▶ [Your goal]: Below are records; count the lines in them that hold "аккаунт" and give only the count.

Dataset records

------------------------

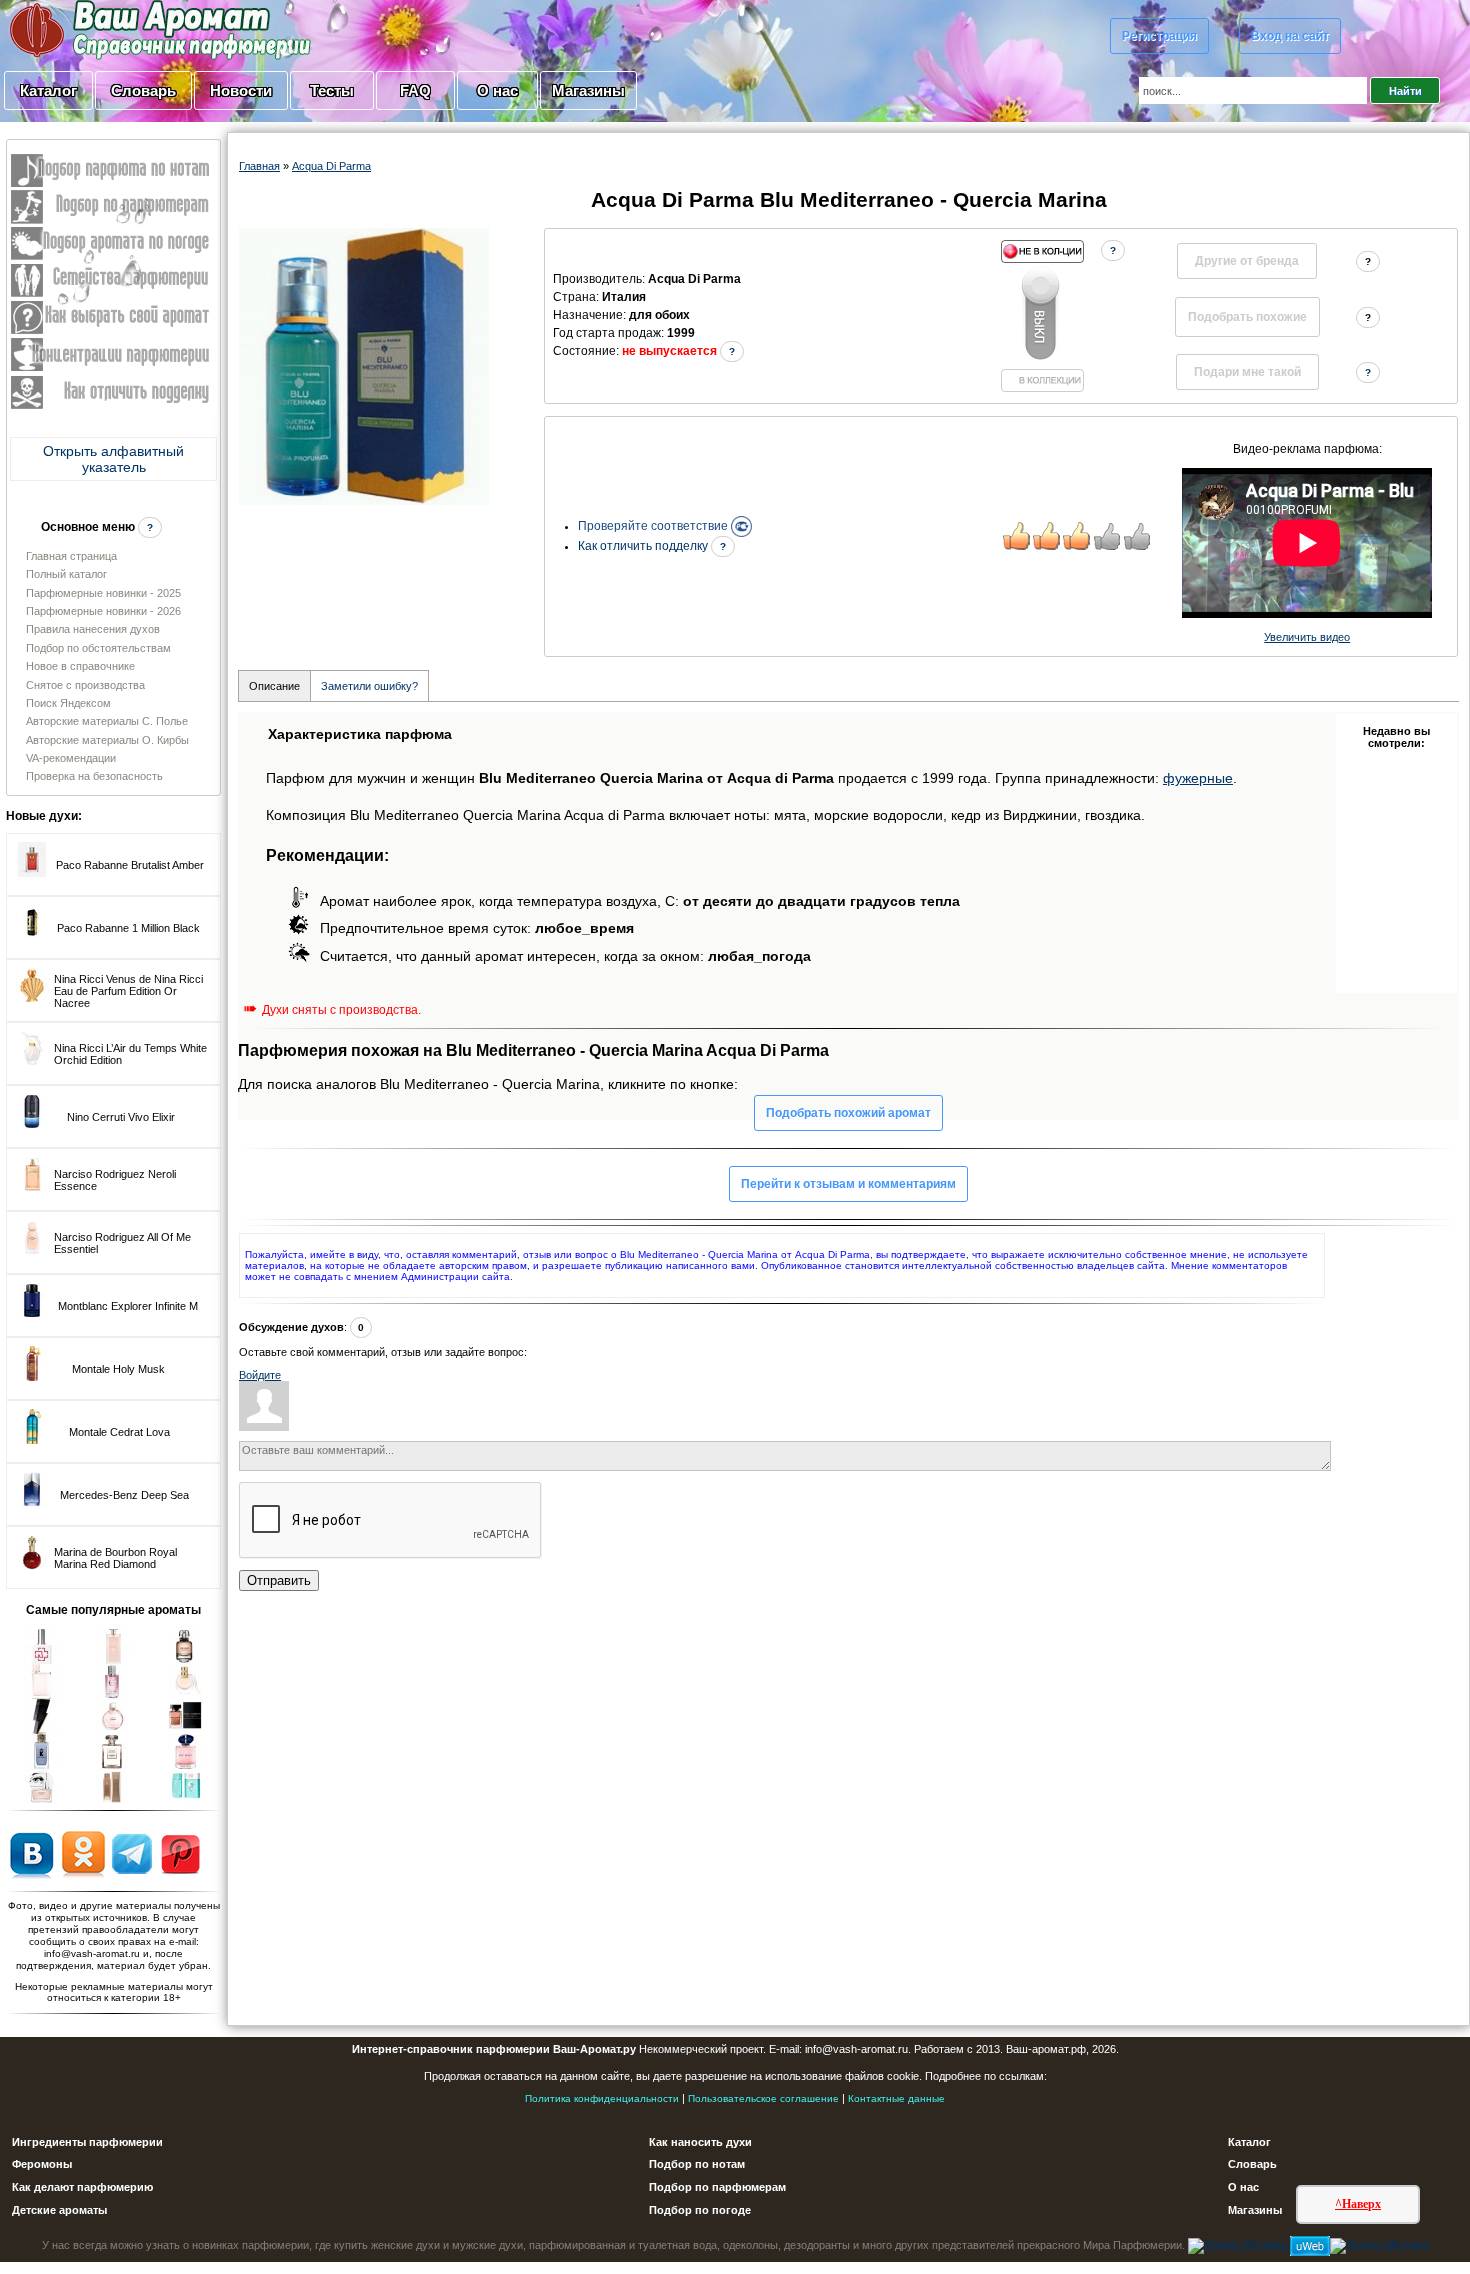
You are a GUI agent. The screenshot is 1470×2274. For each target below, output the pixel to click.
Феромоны (42, 2164)
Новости (241, 90)
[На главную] (110, 29)
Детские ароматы (59, 2210)
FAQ (415, 90)
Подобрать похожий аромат (848, 1113)
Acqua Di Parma (331, 166)
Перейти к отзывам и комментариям (848, 1184)
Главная (259, 166)
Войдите (260, 1375)
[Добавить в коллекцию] (1042, 316)
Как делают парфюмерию (82, 2187)
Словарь (143, 90)
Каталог (48, 90)
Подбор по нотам (697, 2164)
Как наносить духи (700, 2142)
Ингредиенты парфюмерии (87, 2142)
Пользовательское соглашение (763, 2098)
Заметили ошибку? (369, 686)
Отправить (279, 1580)
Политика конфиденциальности (602, 2098)
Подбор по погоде (700, 2210)
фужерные (1198, 778)
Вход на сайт (1290, 36)
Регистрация (1159, 36)
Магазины (588, 90)
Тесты (332, 90)
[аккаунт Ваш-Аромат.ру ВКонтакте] (31, 1853)
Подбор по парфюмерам (717, 2187)
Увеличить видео (1307, 637)
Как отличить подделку (644, 546)
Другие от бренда (1247, 261)
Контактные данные (896, 2098)
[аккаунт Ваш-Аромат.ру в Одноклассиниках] (83, 1853)
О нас (497, 90)
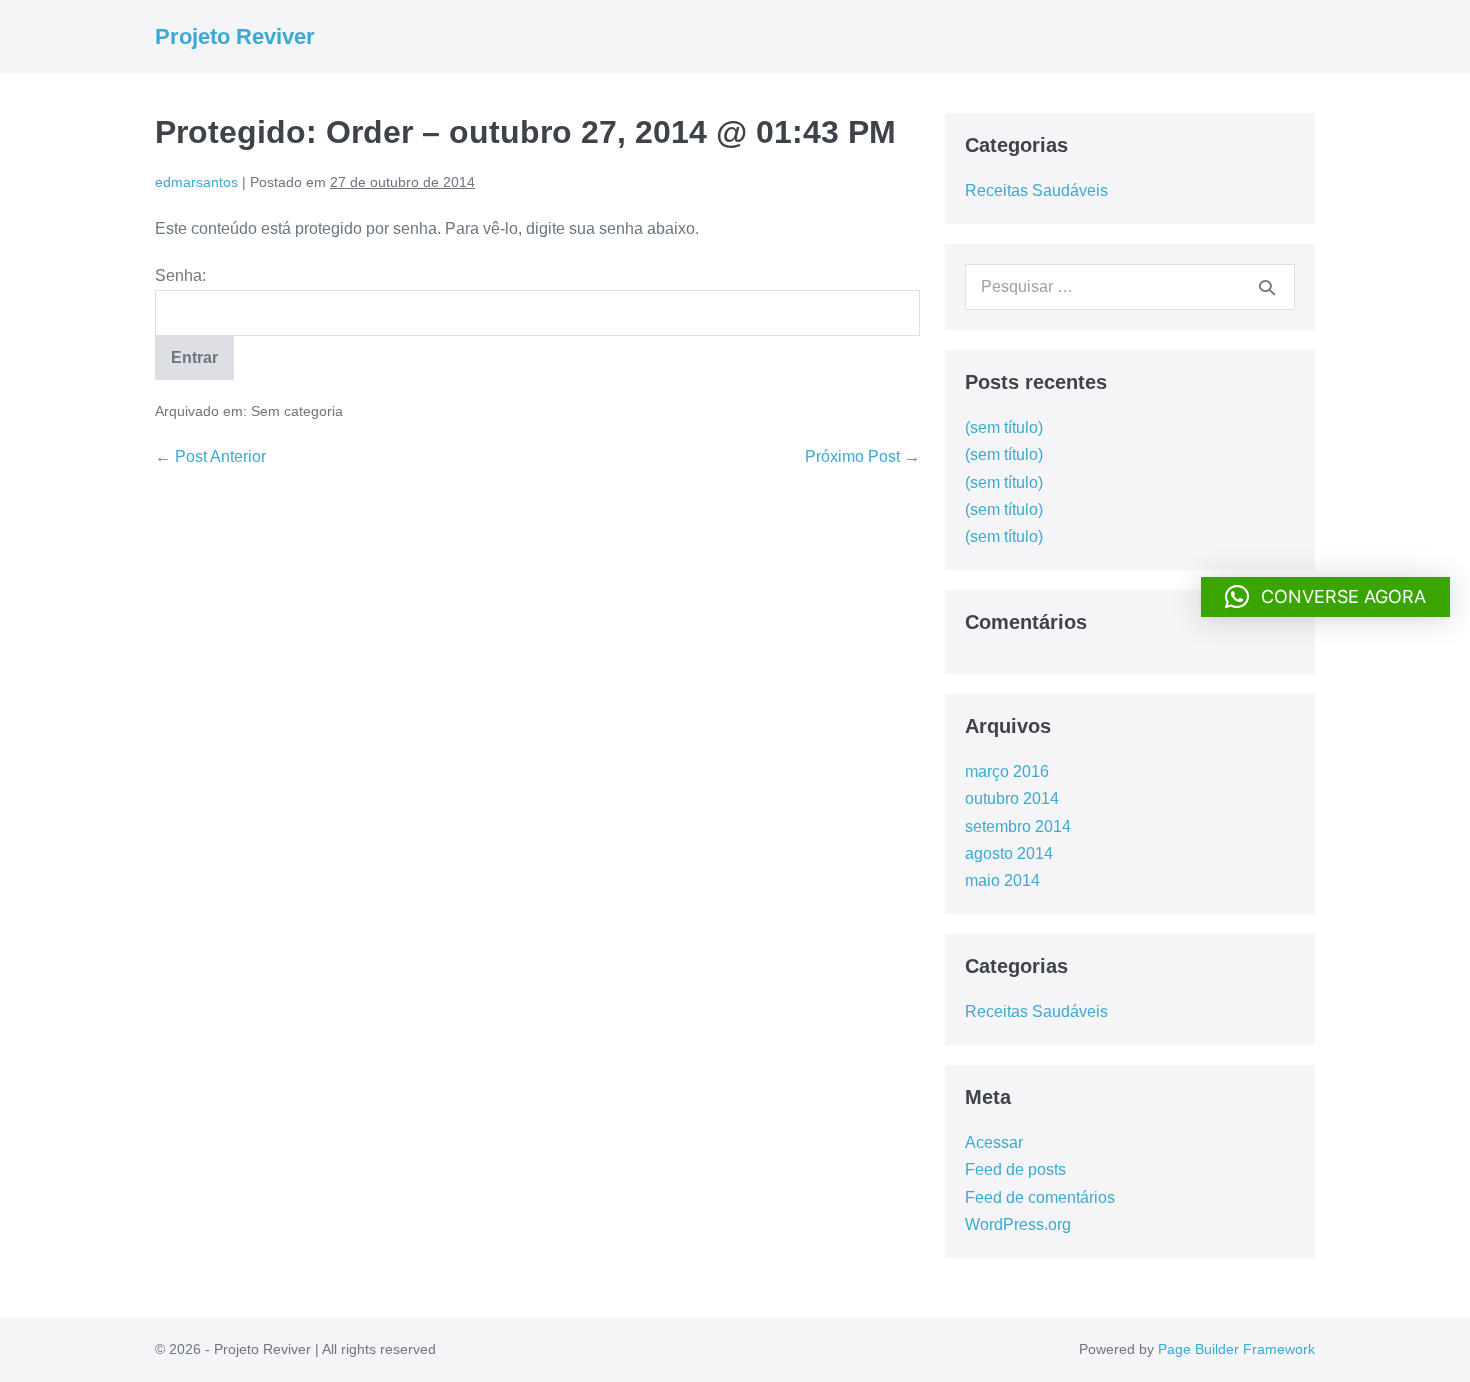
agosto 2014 (1009, 853)
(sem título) (1004, 427)
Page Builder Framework (1236, 1349)
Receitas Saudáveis (1036, 190)
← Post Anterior (210, 456)
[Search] (1267, 287)
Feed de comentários (1040, 1197)
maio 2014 (1002, 880)
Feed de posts (1015, 1169)
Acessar (994, 1142)
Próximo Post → (862, 456)
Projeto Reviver (235, 36)
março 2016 (1007, 771)
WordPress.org (1018, 1224)
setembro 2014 (1018, 826)
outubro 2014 (1012, 798)
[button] (1325, 597)
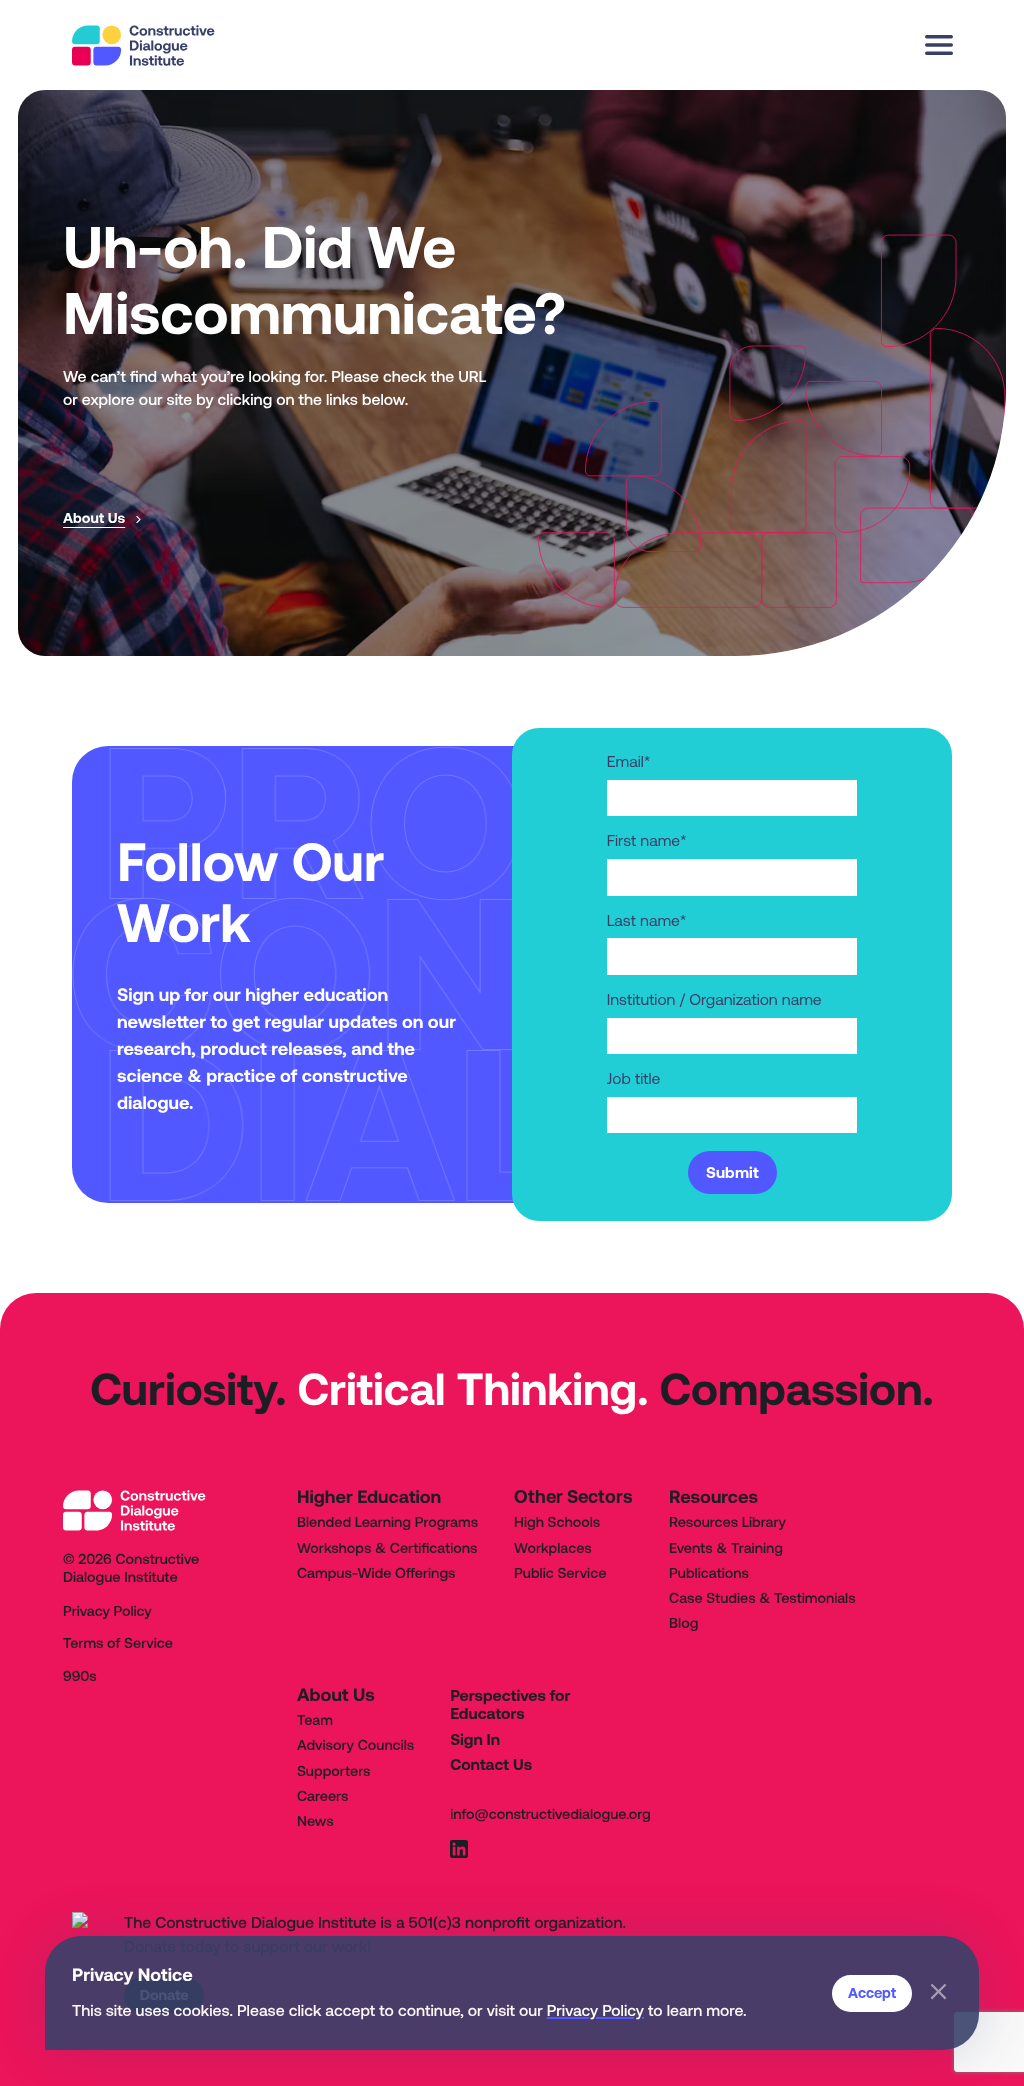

------------------------

▶ [Task result]: 2